==== EXCERPT TO READ ====

In spite of teaching in English in all three classes, and promoting “English only” whole-class interactions in the accelerated class, Lars did allow small-group translanguaging in all of the classes. (This implicit interaction rule of “students can translanguage in a class with one official language of instruction, but the teacher should not” was also documented in Rajendram, 2018; similarly, in Hamman, 2018, the teacher in a dual language program taught in the language of the period while allowing students to translanguage flexibly.)

Interestingly, while Lars pretended not to hear English-Norwegian translanguaging in small group work in the accelerated and mainstream classes, he explicitly encouraged it in the sheltered class:

Beiler (2021), p. 122

Such encouragement during small group work in the sheltered class is in contrast to his directions to the accelerated class (see the first dialogue) not to speak Norwegian. When Beiler pointed this out to Lars, he responded that translanguaging was necessary to support understanding and engagement for students in the mainstream and sheltered classes. However, he did not tell students in the sheltered class to use non-Norwegian languages, perhaps due to “the broader institutional emphasis on developing immigrant students’ Norwegian proficiency” (p. 122).

==== DATASET ENTRIES ====

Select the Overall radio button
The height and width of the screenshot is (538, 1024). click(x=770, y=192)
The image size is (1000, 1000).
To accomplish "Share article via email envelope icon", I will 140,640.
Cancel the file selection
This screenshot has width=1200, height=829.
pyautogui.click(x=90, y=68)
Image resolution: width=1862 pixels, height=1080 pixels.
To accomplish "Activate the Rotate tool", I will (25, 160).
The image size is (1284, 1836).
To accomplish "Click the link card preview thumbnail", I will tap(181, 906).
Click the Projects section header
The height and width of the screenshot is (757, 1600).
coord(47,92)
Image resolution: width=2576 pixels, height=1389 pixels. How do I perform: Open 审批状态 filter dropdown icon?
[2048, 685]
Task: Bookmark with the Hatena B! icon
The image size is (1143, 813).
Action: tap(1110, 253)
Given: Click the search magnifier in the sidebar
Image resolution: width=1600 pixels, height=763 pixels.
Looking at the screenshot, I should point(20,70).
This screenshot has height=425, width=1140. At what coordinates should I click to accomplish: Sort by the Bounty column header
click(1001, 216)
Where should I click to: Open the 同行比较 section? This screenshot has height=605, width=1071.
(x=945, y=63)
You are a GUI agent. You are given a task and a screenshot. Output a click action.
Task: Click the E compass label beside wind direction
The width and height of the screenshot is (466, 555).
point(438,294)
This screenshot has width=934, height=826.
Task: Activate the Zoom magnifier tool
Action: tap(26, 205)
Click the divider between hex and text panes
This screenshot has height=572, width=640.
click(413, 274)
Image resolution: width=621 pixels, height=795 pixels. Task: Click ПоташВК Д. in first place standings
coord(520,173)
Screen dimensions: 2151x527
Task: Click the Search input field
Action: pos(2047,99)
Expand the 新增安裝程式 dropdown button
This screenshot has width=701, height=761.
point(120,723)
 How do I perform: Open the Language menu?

====

* **EXERCISES TO COMPLETE**:
1. Name each kind of class that Lars teaches, according to the passage on translanguaging.
2. Write a continuation of the passage on translanguaging, starting after its final sentence.
The entries are separate material and have no connection to the passage on translanguaging.

* **RESULTS OF THE TASKS**:
1. Accelerated, mainstream, sheltered

2.
Beiler next examines the language practices of the students. Here, there was lots of variation between individuals, as well as variation within the same individual across contexts. For example, a student named Sara in the sheltered class explained: “…I know that I can say it in Norwegian, so it’s a little easier for me, or I feel much better that I know I have that possibility, instead of not having it and being quiet” (p. 123; Beiler’s translation). At the same time, Sara reported that she liked how Lars largely conducted the class in English, unlike her EFL class in Poland. Thus, Sara appeared to be against the teacher’s spoken translanguaging yet in favour of students’ spoken translanguaging (in English and Norwegian). In private work, Sara and other students in the sheltered class drew on other languages apart from Norwegian, but these were not seen in the same way as English-Norwegian translanguaging. This brings us to minoritized translanguaging.

Findings Re: Minoritized Translanguaging

As in other studies, minoritized translanguaging in this study was found to be used less often for academic work—presumably it appeared more in extracurricular settings, language play, and personal conversations. In some cases, such language use could even be seen as antisocial during class because not all classmates spoke languages apart from Norwegian and English:

Beiler (2021), p. 124

In this example, Rachelle locked gaze with Beiler, “the researcher who could understand and legitimate [her] departure from majoritized languages as being task-related” (p. 125). While students acknowledged in interviews that use of languages other than Norwegian and English could be helpful for their peers, they also saw it as problematic to speak languages that not everybody knew. Aware of how their language use might be interpreted by others, these gr. 11 students generally avoided speaking minoritized languages to avoid seeming exclusive and gossipy.

Lars, too, rarely drew on minoritized languages, except on one occasion when the language was a cognate of Norwegian (even though he didn’t speak it). That language was Dutch.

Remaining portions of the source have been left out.